PROBLEM – Reproduce the text on the frames and motor between "The first frame 210, second" and "an inner stator 320.", inclusive, substituting "frame section" for every occurrence of "frame portion".

The first frame 210, second frame 220, and third frame 230 may be
all formed of a non-magnetic material, such as aluminum, to reduce
core losses.
[0026] The first frame 210 may include with a frame portion 211
having an annular plate shape, a cylinder portion 212 having a
cylindrical shape into which a cylinder 410 is inserted, formed on
a rear surface, namely, lengthwise as an integral body in the motor
direction, at a center of the frame portion 211. The frame portion
211 may be formed such that the outer diameter of the frame portion
211 is at least not less than the inner diameter of the outer
stator 310 of the motor 300 to support both an outer stator 310 and
an inner stator 320.
[0027] The first frame 210 may be fixed such that the inner stator
320 is inserted into an outer circumferential surface of the
cylinder portion 212. In this case, the first frame 210 may be
formed of a non-magnetic material, such as aluminum, to reduce
magnetic losses. The cylinder portion 212 may be formed on the
cylinder 410 as an integral body using an insert die casting
method. However, the cylinder portion 212 may be screw-assembled
such that the cylinder 410 is pressurized or a screw thread is
formed at an inner circumferential surface thereof. A step surface
or inclined surface may be formed between a front side inner
circumferential surface and a rear side inner circumferential
surface of the cylinder portion 212, thereby allowing the cylinder
410 coupled to an inner circumferential surface of the cylinder
portion 212 to be supported in the piston direction, to improve
stability of the cylinder 410.
[0028] The motor 300 may include an outer stator 310 supported
between the first frame 210 and second frame 220 and around which a
coil 311 is wound, an inner stator 320 coupled to an inner side of
the outer stator 310 with a predetermined interval and inserted
into the cylinder portion 212, and a mover 330 in which a magnet
331 is provided to correspond to the coil 311 of the outer stator
310 to perform a linear reciprocating movement along the magnetic
flux direction between the outer stator 310 and inner stator 320.
The outer stator 310 and inner stator 320 may be formed by
laminating a plurality of thin stator core sheets in a cylindrical
shape for each sheet or laminating a plurality of thin stator core
sheets in a block shape and laminating the stator block in a radial
shape.

RECORDED DATA –
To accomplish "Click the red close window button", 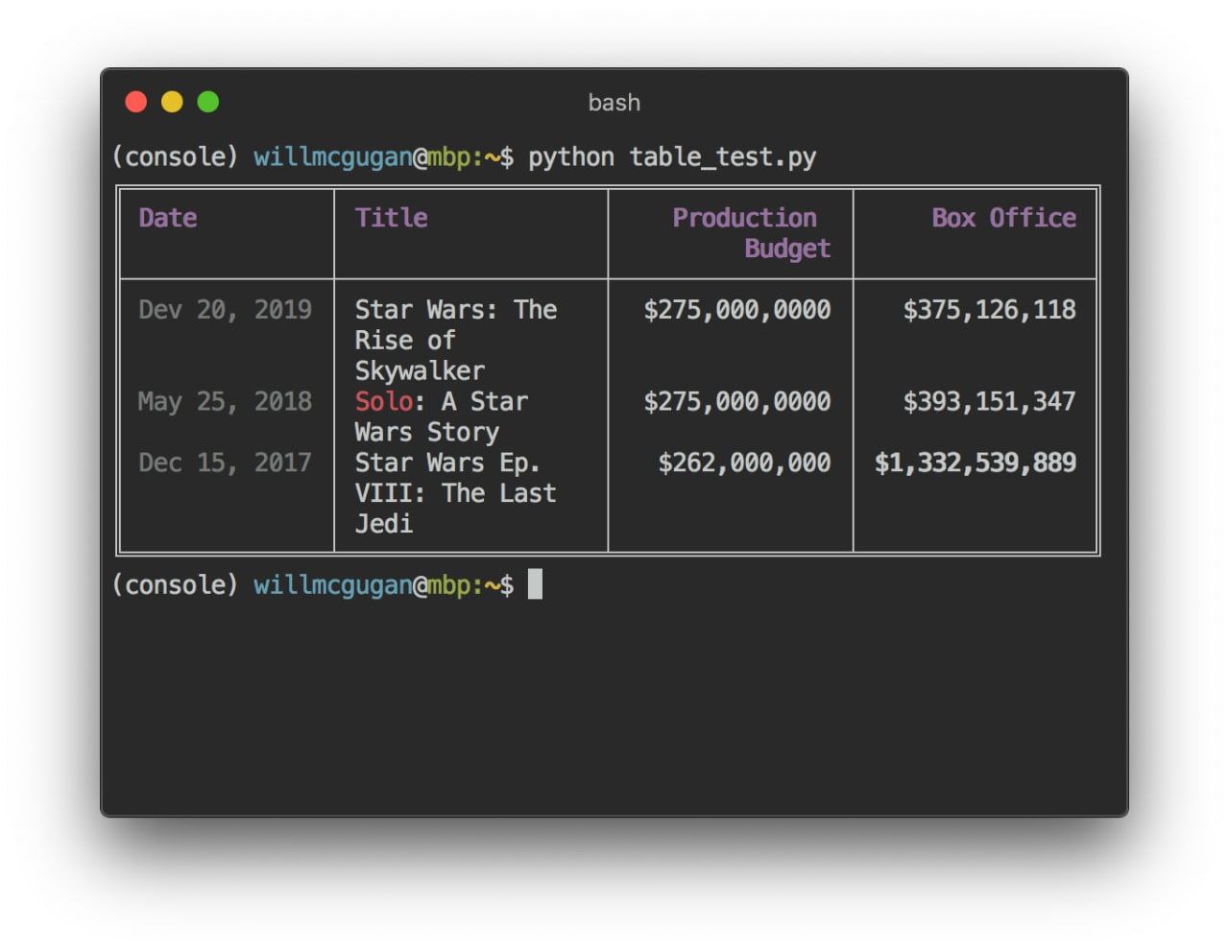I will (136, 102).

ANSWER –
The first frame 210, second frame 220, and third frame 230 may be
all formed of a non-magnetic material, such as aluminum, to reduce
core losses.
[0026] The first frame 210 may include with a frame section 211
having an annular plate shape, a cylinder portion 212 having a
cylindrical shape into which a cylinder 410 is inserted, formed on
a rear surface, namely, lengthwise as an integral body in the motor
direction, at a center of the frame section 211. The frame section
211 may be formed such that the outer diameter of the frame section
211 is at least not less than the inner diameter of the outer
stator 310 of the motor 300 to support both an outer stator 310 and
an inner stator 320.